I was taking a break from blogging last week, and so you were spared my thoughts about the rioting, arson and looting in parts of London and other UK cities (I hate alarmist headlines of the “London Is Burning” variety) as it was happening.

However if I had posted something, it probably would have been along the lines of what Charlie Brooker wrote in The Guardian:

If preventing further looting is our aim, then as well as addressing the gulf between the haves and the have-nots, I’d take a long hard look at MTV Cribs and similar TV shows that routinely confuse human achievement with the mindless acquisition of gaudy bling bullshit. The media heaves with propaganda promoting sensation and consumption above all else.

Back in the 80s the pioneering aspirational soap opera Dallas dangled an unattainable billionaire lifestyle in front of millions, but at least had the nous to make the Ewing family miserable and consumed with self-loathing. At the same time, shows aimed at kids were full of presenters cheerfully making puppets out of old yoghurt pots, while shows aimed at teens largely depicted cheeky urchins copping off with each other in the dole queue. Today, whenever my world-weary eyes alight on a “youth show” it merely resembles a glossily edited advert for celebrity lifestyles, co-starring a jet-ski and a tower of gold. And regardless of the time slot, every other commercial shrieks that I deserve the best of everything. I and I alone. I’d gladly introduce a law requiring broadcasters to show five minutes of footage of a rich man dying alone for every 10 minutes of fevered avarice.

Yes. And while the conservatives reflexively blamed the Left for the breakdown of parental authority, personal responsibility and self-restraint, it’s simply a fact that modern consumer capitalism has done more to undermine these important values than any PC leftist could ever hope to do– especially among those with little or nothing to lose.

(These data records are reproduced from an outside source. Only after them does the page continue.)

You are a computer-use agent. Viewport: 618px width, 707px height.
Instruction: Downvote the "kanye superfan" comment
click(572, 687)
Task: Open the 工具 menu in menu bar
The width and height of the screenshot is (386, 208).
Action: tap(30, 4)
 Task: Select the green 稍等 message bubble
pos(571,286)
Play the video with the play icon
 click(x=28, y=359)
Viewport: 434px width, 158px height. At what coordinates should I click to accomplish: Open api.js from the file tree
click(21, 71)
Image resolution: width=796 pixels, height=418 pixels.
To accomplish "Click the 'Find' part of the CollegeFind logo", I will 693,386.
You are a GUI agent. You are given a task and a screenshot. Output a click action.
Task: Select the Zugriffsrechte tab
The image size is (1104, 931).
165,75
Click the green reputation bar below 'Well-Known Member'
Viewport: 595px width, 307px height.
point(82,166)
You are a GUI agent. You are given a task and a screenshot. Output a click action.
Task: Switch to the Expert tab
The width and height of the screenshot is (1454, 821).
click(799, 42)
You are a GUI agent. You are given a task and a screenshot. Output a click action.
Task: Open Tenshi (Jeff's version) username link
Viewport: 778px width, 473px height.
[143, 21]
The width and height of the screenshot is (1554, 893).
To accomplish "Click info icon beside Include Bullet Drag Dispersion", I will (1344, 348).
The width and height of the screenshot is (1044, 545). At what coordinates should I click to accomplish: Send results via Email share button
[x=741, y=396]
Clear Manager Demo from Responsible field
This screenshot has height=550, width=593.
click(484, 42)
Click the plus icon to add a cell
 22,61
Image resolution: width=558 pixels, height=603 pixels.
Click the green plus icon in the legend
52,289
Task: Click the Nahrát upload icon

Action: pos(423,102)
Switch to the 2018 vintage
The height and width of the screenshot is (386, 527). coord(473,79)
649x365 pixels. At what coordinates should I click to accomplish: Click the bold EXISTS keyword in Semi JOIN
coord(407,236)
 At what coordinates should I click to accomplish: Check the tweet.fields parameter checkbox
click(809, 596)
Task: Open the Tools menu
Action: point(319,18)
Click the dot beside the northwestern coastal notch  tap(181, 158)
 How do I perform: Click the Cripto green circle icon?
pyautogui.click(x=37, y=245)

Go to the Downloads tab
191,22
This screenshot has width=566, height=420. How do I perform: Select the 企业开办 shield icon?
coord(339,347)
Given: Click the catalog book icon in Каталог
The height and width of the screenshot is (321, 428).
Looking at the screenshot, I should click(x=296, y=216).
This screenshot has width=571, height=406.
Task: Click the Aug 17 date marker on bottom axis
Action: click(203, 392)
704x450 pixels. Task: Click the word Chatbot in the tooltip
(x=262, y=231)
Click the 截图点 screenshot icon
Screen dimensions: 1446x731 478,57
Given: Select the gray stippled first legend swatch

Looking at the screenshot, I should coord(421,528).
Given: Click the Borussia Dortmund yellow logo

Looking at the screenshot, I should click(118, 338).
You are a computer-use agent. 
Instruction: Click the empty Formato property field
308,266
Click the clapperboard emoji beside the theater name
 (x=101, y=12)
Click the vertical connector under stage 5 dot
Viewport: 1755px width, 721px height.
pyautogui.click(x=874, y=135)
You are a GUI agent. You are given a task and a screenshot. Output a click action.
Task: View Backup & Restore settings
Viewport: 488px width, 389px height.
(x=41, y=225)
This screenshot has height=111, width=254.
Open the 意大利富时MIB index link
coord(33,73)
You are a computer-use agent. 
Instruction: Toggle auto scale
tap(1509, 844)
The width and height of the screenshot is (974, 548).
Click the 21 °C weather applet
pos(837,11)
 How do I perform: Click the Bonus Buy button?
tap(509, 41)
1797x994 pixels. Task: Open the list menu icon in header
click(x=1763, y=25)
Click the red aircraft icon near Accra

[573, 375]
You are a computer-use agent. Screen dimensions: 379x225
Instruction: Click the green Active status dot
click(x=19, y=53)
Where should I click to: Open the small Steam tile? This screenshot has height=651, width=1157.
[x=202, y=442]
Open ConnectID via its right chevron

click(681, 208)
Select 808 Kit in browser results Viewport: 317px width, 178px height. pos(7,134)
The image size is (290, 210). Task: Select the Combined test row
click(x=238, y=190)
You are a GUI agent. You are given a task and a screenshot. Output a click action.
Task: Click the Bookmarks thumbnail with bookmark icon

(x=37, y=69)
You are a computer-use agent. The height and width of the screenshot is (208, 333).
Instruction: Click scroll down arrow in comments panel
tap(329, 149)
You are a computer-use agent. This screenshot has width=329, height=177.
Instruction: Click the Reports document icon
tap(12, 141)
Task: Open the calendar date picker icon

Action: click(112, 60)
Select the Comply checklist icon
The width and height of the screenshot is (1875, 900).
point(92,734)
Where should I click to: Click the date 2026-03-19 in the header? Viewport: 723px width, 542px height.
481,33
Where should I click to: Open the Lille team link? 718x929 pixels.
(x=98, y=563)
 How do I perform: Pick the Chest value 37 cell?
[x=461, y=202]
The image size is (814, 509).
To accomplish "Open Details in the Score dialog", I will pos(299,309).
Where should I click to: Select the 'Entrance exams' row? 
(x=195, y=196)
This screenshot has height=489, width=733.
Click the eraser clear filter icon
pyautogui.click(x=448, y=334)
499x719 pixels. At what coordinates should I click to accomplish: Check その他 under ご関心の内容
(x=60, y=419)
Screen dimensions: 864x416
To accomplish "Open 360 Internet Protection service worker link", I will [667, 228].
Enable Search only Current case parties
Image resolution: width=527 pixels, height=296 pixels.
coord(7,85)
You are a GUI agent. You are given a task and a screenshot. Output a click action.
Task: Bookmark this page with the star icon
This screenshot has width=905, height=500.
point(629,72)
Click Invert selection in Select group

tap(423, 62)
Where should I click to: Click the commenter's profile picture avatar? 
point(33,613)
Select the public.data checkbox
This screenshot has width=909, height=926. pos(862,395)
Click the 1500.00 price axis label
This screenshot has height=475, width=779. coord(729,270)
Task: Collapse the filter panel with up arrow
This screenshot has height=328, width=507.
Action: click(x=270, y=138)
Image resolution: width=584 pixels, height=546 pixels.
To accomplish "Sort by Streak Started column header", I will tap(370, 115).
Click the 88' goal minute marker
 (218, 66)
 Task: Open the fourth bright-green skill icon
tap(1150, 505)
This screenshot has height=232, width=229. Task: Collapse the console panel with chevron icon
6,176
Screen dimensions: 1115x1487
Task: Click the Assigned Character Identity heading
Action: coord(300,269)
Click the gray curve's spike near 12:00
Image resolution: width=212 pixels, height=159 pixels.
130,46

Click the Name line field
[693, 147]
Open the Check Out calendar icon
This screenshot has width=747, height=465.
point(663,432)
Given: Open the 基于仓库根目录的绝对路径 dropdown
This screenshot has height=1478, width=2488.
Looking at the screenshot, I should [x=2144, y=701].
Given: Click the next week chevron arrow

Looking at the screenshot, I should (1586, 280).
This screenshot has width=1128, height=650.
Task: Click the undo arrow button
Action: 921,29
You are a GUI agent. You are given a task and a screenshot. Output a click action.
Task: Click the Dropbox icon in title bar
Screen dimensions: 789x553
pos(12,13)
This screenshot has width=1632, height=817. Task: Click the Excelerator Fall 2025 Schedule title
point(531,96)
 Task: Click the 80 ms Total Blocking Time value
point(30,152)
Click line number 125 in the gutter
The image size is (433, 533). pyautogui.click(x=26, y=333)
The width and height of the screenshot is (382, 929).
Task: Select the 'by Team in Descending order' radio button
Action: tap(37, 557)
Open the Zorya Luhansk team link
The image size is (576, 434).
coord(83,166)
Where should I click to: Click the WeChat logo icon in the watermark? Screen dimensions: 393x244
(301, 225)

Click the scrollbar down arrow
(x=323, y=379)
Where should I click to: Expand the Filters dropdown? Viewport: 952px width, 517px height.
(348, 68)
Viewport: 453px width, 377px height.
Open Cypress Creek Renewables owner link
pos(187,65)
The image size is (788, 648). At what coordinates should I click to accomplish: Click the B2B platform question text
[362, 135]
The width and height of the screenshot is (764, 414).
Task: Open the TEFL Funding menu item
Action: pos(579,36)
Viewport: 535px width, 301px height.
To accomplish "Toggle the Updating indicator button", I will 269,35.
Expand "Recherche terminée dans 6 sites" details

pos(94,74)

Who, after all, is more likely to influence economically-deprived young people– nihilistic leftwing professors writing in obscure journals or advertisers with multi-million dollar budgets dedicated to convincing us we must have the latest model of athletic shoes or technological gizmo? Who is more likely to promote selfishness, instant gratification, rejection of anything smacking of “old-fashioned,” glorification of the new and different, a preference for appearance over substance, etc?

And as any sentient person has noticed, marketing to consumers has in recent years become increasingly flashy, sexually-suggestive, crude and tasteless– in a way that does little to encourage the better sort of traditional values that tend to keep people from behaving violently and lawlessly.

In his book The Cultural Contradictions of Capitalism, Daniel Bell– who described himself as a socialist in economics, a liberal in politics and a conservative in culture– argued that it is capitalism itself which has undermined the moral foundations of the original Protestant ethic that created modern capitalism in the first place.

The greatest single engine in the destruction of the Protestant ethic was the invention of the installment plan, or instant credit. Previously one had to save in order to buy. But with credit cards one could indulge in instant gratification. The system was transformed by mass production and mass consumption, by the creation of new wants and new means of gratifying those wants.

Before anyone suggests otherwise, I’m not calling for the overthrow of consumer capitalism. The consequences of that would probably be even worse.

But if some people take any opportunity they can to instantly gratify their wants– bypassing installment plans and instant credit– is anyone surprised?